There are physical injuries. There is destruction of family relationships going on. People’s hearts are breaking, and they feel like they can’t speak out at all.
She tried for so long. The only people who answered her, and were willing to give her a platform to talk about this, were the folks here at Heritage.
She invited us to come because we were all getting all of this flack already for being public about opposing gender identity under our own names. She asked if we could help supply speakers because the parents of these children can’t come out and talk. They can’t say this stuff.
For one thing, they have concerns about their children’s medical privacy. … Some of the parents came to the summit, and were talking with us before that. One couple was talking about how they felt they couldn’t talk to anyone in their church. Or, how they feel ostracized, and they have to hide things from people in local political groups, where they had once felt very welcome.
This issue has made them feel entirely cut off from their communities, and they’re afraid of significant public ostracism, of being cut off from other networks. They asked us to give voice to this.
The beginning of that panel is my colleague on the board, Jennifer Chavez, reading a number of parents’ stories, parents who could not come out and do that themselves.
That was how that happened. I wouldn’t have predicted that that would have happened five years ago. I probably would have said a number of terribly unpleasant and uncollegial things about the idea of even walking in the door here, but here we are.
Evans: We’re glad that you’re here.
Chart: Thank you.
Evans: I do want to plug … a short documentary [we did] on Hands Across the Aisle, and I did get to meet a lot of your members. It was just a incredible experience. I’ll make sure to put that documentary in the show notes, if any of our listeners want to learn more about the group.
Natasha, we ask pretty much all of our guests this question: [Do] you identify as a feminist? … I imagine you would, so I’m going to change the question a little bit, why is identifying as a feminist so important to you?
Chart: It’s because of … what I was saying at first about solidarity with other women, there are certain policy positions that I do think are at the heart of feminism in an outward way.

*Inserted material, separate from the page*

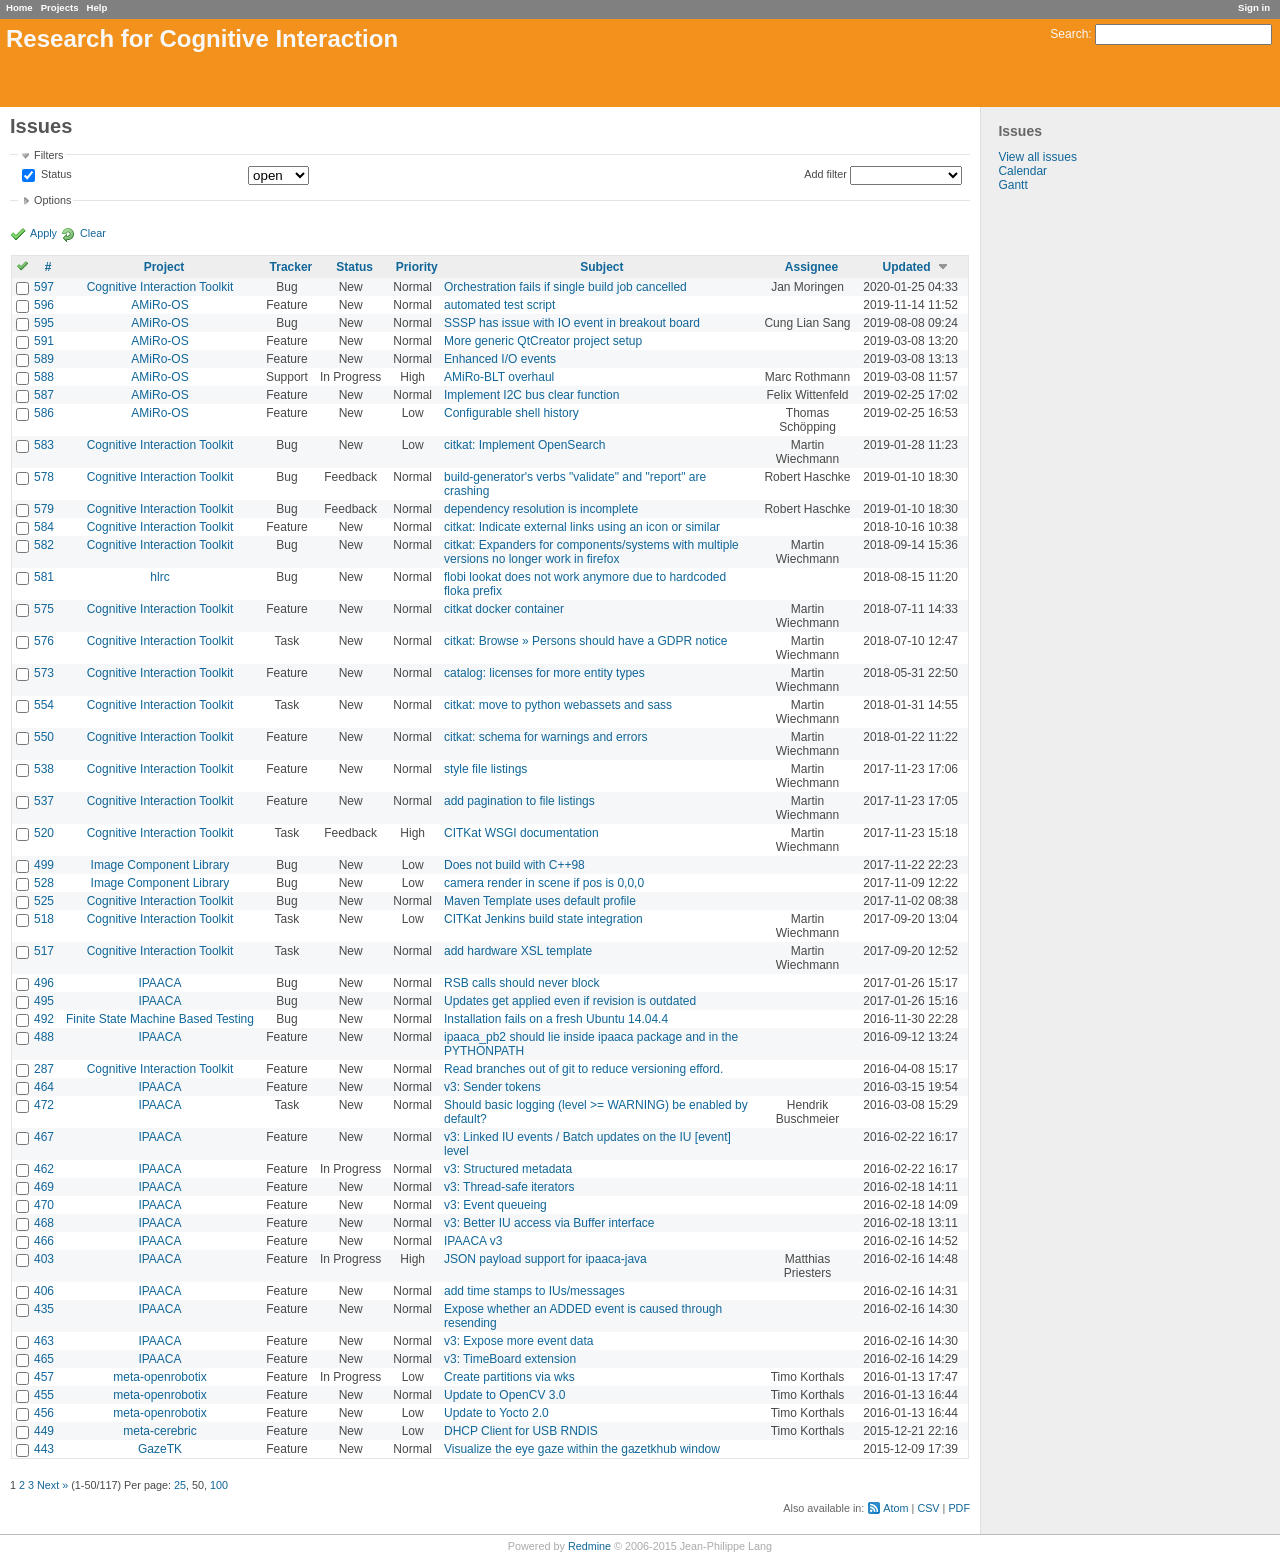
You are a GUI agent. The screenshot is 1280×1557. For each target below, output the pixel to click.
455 (44, 1395)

Primarily, it’s about standing up to say, “I am a woman who puts other women first, to whatever extent that I can, wherever I can.”
I do get people asking, “How can you be a feminist and talk at The Heritage Foundation?” It’s like, “Well, I am a feminist. If I show up at The Heritage Foundation, I’m going to do whatever I can while I’m there to be putting women first in whatever way makes sense, in whatever way I can advance those interests that are common to all of us. That’s just what I’m going to do, wherever I am.”

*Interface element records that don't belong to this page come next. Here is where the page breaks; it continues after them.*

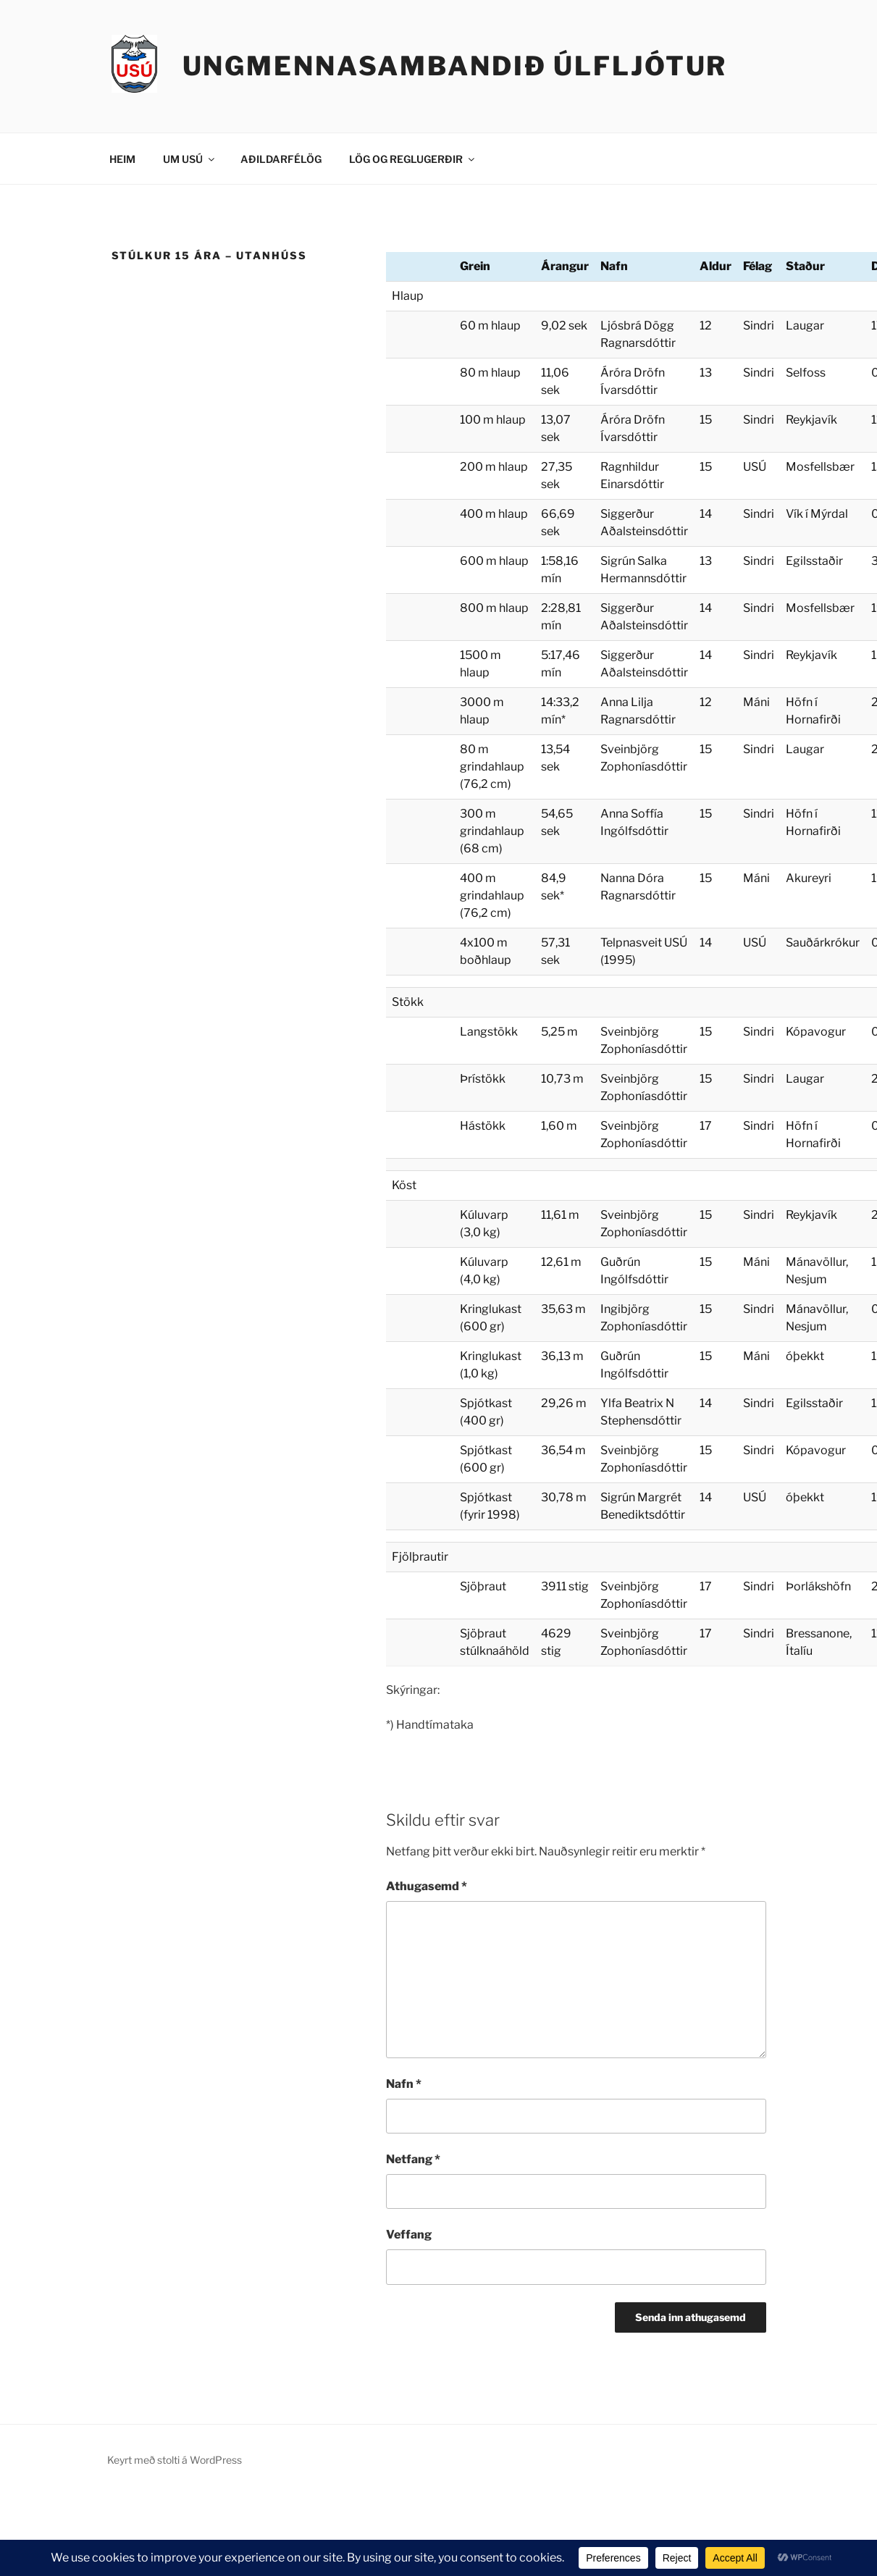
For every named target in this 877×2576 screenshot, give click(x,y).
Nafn (403, 2084)
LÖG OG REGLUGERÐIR (413, 159)
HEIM (122, 159)
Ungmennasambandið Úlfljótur (455, 66)
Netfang (413, 2159)
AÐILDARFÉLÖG (281, 159)
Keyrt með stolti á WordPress (174, 2460)
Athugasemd (426, 1886)
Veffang (409, 2234)
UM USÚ (190, 159)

The women in Iran are working on, “How can we be allowed to go out in public without having to wear religious headgear?”
Women in Saudi Arabia are working on, “How do we have the right just to be in public at all, on our own recognizance, as adult citizens?”
Women in the U.S., there are women alive today who remember when they could not get a line of credit in their own name, when they wouldn’t have been allowed to buy a house, when most colleges were closed to them, when most professions were closed to them entirely.
You just work on whatever makes sense at the time, with the resources you can. That goal is always women acting in solidarity with other women. There are women everywhere, so you can be a feminist everywhere that you are.
Evans: Natasha, we really appreciate your time, and that you joined us on the podcast today. Thank you so much.
Chart: Thank you so much for inviting me. It’s been a delight. Take care.